(What the task asks) All of the records listed below should be retyped exactly.

(Data extract)
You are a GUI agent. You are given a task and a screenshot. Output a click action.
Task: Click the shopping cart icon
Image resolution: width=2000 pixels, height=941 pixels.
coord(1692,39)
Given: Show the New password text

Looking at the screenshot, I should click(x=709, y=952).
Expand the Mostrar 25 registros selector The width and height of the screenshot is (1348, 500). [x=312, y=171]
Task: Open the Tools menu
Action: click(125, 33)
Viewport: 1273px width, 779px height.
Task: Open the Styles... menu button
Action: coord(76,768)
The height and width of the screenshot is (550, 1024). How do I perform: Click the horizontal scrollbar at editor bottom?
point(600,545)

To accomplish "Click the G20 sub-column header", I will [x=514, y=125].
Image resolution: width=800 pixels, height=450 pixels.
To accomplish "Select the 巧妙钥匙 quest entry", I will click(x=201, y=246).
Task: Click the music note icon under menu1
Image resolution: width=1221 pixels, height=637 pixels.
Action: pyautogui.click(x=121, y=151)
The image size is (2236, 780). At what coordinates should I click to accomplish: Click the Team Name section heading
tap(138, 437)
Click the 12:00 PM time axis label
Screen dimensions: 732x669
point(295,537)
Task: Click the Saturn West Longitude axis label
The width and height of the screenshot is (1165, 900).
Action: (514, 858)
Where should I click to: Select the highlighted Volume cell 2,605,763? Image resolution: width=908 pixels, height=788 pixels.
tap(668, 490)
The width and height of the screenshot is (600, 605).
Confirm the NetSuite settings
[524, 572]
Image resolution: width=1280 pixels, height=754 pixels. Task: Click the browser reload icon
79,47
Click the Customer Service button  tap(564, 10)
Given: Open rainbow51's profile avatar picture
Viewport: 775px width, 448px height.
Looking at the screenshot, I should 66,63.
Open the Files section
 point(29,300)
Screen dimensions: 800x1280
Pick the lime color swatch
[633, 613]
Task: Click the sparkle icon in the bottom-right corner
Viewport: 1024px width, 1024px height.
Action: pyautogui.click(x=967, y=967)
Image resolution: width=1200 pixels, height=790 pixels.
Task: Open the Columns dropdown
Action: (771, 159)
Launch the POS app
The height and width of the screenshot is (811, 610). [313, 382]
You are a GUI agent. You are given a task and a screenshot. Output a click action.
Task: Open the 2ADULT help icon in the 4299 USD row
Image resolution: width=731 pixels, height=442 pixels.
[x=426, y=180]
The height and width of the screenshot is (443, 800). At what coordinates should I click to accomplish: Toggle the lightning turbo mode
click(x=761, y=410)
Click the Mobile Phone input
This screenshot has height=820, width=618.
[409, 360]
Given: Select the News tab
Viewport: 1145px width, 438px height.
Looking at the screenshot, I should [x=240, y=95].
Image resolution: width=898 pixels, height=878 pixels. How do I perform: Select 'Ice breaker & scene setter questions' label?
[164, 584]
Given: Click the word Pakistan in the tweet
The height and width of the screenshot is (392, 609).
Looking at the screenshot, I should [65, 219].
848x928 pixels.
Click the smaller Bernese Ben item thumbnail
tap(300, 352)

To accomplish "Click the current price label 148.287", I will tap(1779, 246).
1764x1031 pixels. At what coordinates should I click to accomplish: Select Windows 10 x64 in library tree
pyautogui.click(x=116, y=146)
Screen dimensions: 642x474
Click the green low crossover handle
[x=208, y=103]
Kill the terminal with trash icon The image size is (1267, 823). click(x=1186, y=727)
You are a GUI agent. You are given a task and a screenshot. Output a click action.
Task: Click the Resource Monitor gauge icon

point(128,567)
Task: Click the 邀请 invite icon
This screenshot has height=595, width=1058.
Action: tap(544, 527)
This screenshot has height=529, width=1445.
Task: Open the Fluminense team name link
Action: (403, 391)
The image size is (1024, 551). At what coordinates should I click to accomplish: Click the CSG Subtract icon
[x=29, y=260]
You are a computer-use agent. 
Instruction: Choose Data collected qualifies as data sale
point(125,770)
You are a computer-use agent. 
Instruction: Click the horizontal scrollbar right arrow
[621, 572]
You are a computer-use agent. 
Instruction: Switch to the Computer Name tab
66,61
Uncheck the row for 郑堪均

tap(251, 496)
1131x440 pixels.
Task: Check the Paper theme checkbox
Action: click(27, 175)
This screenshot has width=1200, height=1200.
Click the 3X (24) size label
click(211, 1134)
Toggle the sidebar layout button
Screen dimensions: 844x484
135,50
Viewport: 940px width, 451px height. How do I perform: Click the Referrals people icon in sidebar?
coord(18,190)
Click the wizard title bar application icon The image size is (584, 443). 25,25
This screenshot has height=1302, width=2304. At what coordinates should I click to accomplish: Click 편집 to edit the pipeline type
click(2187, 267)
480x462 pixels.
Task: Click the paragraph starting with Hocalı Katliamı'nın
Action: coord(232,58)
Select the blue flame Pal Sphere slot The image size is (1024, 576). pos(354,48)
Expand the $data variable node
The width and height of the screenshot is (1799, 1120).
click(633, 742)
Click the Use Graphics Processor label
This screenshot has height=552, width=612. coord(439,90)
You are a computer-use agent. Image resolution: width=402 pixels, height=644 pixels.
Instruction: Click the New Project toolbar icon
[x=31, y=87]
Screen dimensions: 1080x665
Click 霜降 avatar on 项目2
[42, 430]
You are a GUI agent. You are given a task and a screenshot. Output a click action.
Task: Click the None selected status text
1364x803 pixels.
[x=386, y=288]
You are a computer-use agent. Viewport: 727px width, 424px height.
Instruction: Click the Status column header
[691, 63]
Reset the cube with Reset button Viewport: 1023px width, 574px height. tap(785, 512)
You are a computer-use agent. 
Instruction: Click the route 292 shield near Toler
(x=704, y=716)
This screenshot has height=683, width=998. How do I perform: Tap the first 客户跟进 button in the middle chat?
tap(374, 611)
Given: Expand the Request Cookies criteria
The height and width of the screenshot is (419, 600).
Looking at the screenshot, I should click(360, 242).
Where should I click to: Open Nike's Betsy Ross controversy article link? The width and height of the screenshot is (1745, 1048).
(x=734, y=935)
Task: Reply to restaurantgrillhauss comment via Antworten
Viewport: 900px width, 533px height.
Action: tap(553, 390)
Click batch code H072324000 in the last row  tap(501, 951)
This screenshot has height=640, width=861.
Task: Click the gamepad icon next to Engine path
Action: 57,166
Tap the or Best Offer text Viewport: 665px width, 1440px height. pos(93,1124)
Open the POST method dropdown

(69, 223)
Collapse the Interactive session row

(Result of this exercise)
You are a GUI agent. You are given a task and a screenshot. Output a click action.
Task: Click the shopping cart icon
Image resolution: width=2000 pixels, height=941 pixels.
coord(1692,39)
Given: Show the New password text

Looking at the screenshot, I should click(x=709, y=952).
Expand the Mostrar 25 registros selector The width and height of the screenshot is (1348, 500). [x=312, y=171]
Task: Open the Tools menu
Action: click(125, 33)
Viewport: 1273px width, 779px height.
Task: Open the Styles... menu button
Action: coord(76,768)
The height and width of the screenshot is (550, 1024). How do I perform: Click the horizontal scrollbar at editor bottom?
point(600,545)

To accomplish "Click the G20 sub-column header", I will [x=514, y=125].
Image resolution: width=800 pixels, height=450 pixels.
To accomplish "Select the 巧妙钥匙 quest entry", I will click(x=201, y=246).
Task: Click the music note icon under menu1
Image resolution: width=1221 pixels, height=637 pixels.
Action: pyautogui.click(x=121, y=151)
The image size is (2236, 780). At what coordinates should I click to accomplish: Click the Team Name section heading
tap(138, 437)
Click the 12:00 PM time axis label
Screen dimensions: 732x669
point(295,537)
Task: Click the Saturn West Longitude axis label
The width and height of the screenshot is (1165, 900).
Action: (514, 858)
Where should I click to: Select the highlighted Volume cell 2,605,763? Image resolution: width=908 pixels, height=788 pixels.
tap(668, 490)
The width and height of the screenshot is (600, 605).
Confirm the NetSuite settings
[524, 572]
Image resolution: width=1280 pixels, height=754 pixels. Task: Click the browser reload icon
79,47
Click the Customer Service button  tap(564, 10)
Given: Open rainbow51's profile avatar picture
Viewport: 775px width, 448px height.
Looking at the screenshot, I should 66,63.
Open the Files section
 point(29,300)
Screen dimensions: 800x1280
Pick the lime color swatch
[633, 613]
Task: Click the sparkle icon in the bottom-right corner
Viewport: 1024px width, 1024px height.
Action: pyautogui.click(x=967, y=967)
Image resolution: width=1200 pixels, height=790 pixels.
Task: Open the Columns dropdown
Action: (771, 159)
Launch the POS app
The height and width of the screenshot is (811, 610). [313, 382]
You are a GUI agent. You are given a task and a screenshot. Output a click action.
Task: Open the 2ADULT help icon in the 4299 USD row
Image resolution: width=731 pixels, height=442 pixels.
[x=426, y=180]
The height and width of the screenshot is (443, 800). At what coordinates should I click to accomplish: Toggle the lightning turbo mode
click(x=761, y=410)
Click the Mobile Phone input
This screenshot has height=820, width=618.
[409, 360]
Given: Select the News tab
Viewport: 1145px width, 438px height.
Looking at the screenshot, I should [x=240, y=95].
Image resolution: width=898 pixels, height=878 pixels. How do I perform: Select 'Ice breaker & scene setter questions' label?
[164, 584]
Given: Click the word Pakistan in the tweet
The height and width of the screenshot is (392, 609).
Looking at the screenshot, I should [65, 219].
848x928 pixels.
Click the smaller Bernese Ben item thumbnail
tap(300, 352)

To accomplish "Click the current price label 148.287", I will tap(1779, 246).
1764x1031 pixels. At what coordinates should I click to accomplish: Select Windows 10 x64 in library tree
pyautogui.click(x=116, y=146)
Screen dimensions: 642x474
Click the green low crossover handle
[x=208, y=103]
Kill the terminal with trash icon The image size is (1267, 823). click(x=1186, y=727)
You are a GUI agent. You are given a task and a screenshot. Output a click action.
Task: Click the Resource Monitor gauge icon

point(128,567)
Task: Click the 邀请 invite icon
This screenshot has height=595, width=1058.
Action: tap(544, 527)
This screenshot has height=529, width=1445.
Task: Open the Fluminense team name link
Action: (403, 391)
The image size is (1024, 551). At what coordinates should I click to accomplish: Click the CSG Subtract icon
[x=29, y=260]
You are a computer-use agent. 
Instruction: Choose Data collected qualifies as data sale
point(125,770)
You are a computer-use agent. 
Instruction: Click the horizontal scrollbar right arrow
[621, 572]
You are a computer-use agent. 
Instruction: Switch to the Computer Name tab
66,61
Uncheck the row for 郑堪均

tap(251, 496)
1131x440 pixels.
Task: Check the Paper theme checkbox
Action: click(27, 175)
This screenshot has width=1200, height=1200.
Click the 3X (24) size label
click(211, 1134)
Toggle the sidebar layout button
Screen dimensions: 844x484
135,50
Viewport: 940px width, 451px height. How do I perform: Click the Referrals people icon in sidebar?
coord(18,190)
Click the wizard title bar application icon The image size is (584, 443). 25,25
This screenshot has height=1302, width=2304. At what coordinates should I click to accomplish: Click 편집 to edit the pipeline type
click(2187, 267)
480x462 pixels.
Task: Click the paragraph starting with Hocalı Katliamı'nın
Action: coord(232,58)
Select the blue flame Pal Sphere slot The image size is (1024, 576). pos(354,48)
Expand the $data variable node
The width and height of the screenshot is (1799, 1120).
click(633, 742)
Click the Use Graphics Processor label
This screenshot has height=552, width=612. coord(439,90)
You are a computer-use agent. Image resolution: width=402 pixels, height=644 pixels.
Instruction: Click the New Project toolbar icon
[x=31, y=87]
Screen dimensions: 1080x665
Click 霜降 avatar on 项目2
[42, 430]
You are a GUI agent. You are given a task and a screenshot. Output a click action.
Task: Click the None selected status text
1364x803 pixels.
[x=386, y=288]
You are a computer-use agent. Viewport: 727px width, 424px height.
Instruction: Click the Status column header
[691, 63]
Reset the cube with Reset button Viewport: 1023px width, 574px height. tap(785, 512)
You are a computer-use agent. 
Instruction: Click the route 292 shield near Toler
(x=704, y=716)
This screenshot has height=683, width=998. How do I perform: Tap the first 客户跟进 button in the middle chat?
tap(374, 611)
Given: Expand the Request Cookies criteria
The height and width of the screenshot is (419, 600).
Looking at the screenshot, I should click(360, 242).
Where should I click to: Open Nike's Betsy Ross controversy article link? The width and height of the screenshot is (1745, 1048).
(x=734, y=935)
Task: Reply to restaurantgrillhauss comment via Antworten
Viewport: 900px width, 533px height.
Action: tap(553, 390)
Click batch code H072324000 in the last row  tap(501, 951)
This screenshot has height=640, width=861.
Task: Click the gamepad icon next to Engine path
Action: 57,166
Tap the or Best Offer text Viewport: 665px width, 1440px height. pos(93,1124)
Open the POST method dropdown

(69, 223)
Collapse the Interactive session row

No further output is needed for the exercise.